Copy the lines below word for word, but leave out the pictures.

## Material provided
═══

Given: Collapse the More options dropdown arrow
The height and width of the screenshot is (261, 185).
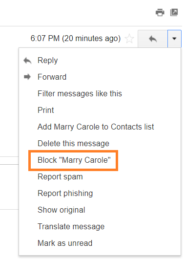Looking at the screenshot, I should click(174, 39).
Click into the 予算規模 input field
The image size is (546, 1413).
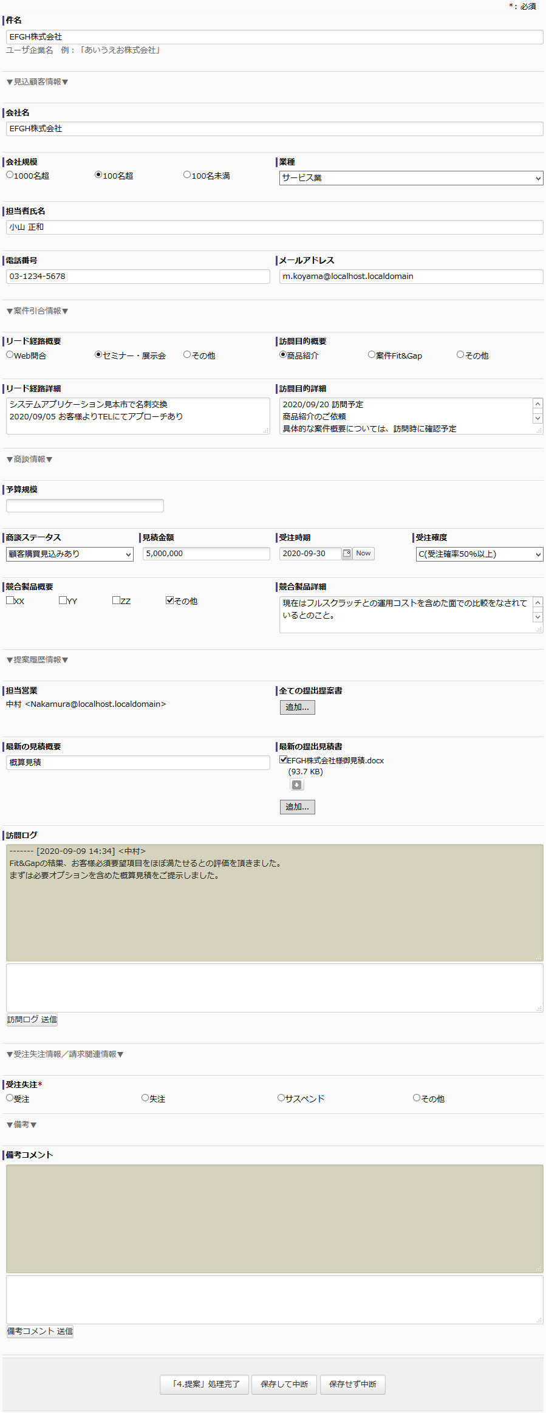tap(85, 506)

═══

## Result of this task
Given: Collapse the More options dropdown arrow
The height and width of the screenshot is (261, 185).
Looking at the screenshot, I should click(174, 39).
Click into the 予算規模 input field
The image size is (546, 1413).
tap(85, 506)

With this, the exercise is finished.